Вопрос жены оторвал Джавада от размышлений. «А чего говорить-то? — с тоской подумал он. — Неймется дурню. Заповедник охранять надумал!.. Свой дом ему ни к чему».
— Что я могу сказать, Якуб? Скверный его поступок. Мальчишка он перед тобой.
Джавад вздохнул и, обернувшись к жене, попросил:
— Чаю принеси гостю.
Якуб-муаллим положил на стакан руку: «Не надо».

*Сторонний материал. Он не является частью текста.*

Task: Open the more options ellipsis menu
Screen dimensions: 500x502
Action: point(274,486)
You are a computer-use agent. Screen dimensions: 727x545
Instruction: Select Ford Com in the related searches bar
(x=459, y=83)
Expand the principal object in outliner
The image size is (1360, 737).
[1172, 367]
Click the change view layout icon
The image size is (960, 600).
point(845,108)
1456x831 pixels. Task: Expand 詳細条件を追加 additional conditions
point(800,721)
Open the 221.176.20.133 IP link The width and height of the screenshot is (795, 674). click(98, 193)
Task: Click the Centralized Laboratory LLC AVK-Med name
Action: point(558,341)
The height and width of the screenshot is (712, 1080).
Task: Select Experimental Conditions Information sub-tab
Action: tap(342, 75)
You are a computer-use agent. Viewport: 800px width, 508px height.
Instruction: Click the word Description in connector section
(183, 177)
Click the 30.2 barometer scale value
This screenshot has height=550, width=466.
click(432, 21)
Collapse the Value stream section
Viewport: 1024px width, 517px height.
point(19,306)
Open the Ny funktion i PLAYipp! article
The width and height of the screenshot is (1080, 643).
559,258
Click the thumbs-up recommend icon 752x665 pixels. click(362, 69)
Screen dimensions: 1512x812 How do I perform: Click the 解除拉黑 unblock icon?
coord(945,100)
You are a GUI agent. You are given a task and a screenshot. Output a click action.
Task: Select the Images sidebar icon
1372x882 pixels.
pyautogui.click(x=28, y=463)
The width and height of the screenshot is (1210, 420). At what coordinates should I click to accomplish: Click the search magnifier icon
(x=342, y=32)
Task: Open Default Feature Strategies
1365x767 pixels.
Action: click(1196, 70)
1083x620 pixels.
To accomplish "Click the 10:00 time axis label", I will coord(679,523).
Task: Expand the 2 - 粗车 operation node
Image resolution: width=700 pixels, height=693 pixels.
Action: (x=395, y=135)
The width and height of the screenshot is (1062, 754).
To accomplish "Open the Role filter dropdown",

— Я ведь к тебе не жаловаться пришел, Джавад. У меня за парня душа болит.
— Спасибо, Якуб. Дай бог тебе здоровья.
— Гариб мне как сын… Вот я и пришел сесть с тобой рядом, подумать, как быть с Гарибом.
— Как скажешь, Якуб, так и сделаем. Твоя нога знает больше моей головы.
— Вообще-то его женить бы надо…
— Да мы и так. Все решено. На свадьбу тебя звать будем!
— Это хорошо. Но и сейчас надо что-то делать.
— Что, Якуб, что?
Якуб-муаллим покосился на Кендиль.
— Не знаю даже… — сказал он, постукивая по столу длинными пальцами.
Нет, все-таки не ради Гариба пришел сюда Якуб. Хочет что-то сказать, да тянет. Говорил бы попросту.
— Слушай, Якуб, ружье новое было?
— Да черт с ним, с ружьем, не о ружье речь. Отдаст он ружье.
— Но все-таки скажи, за сколько ты его брал?
— Ерунда, Джавад. Не в ружье дело.
— Якуб…
— Джавад! — не выдержав, Кендиль знаком позвала мужа. — Человек всей школы директор, — сердито зашептала она на ухо Джаваду, — а ты ему: «Якуб! Якуб!» Трудно сказать «муаллим»? Прямо в жар бросает.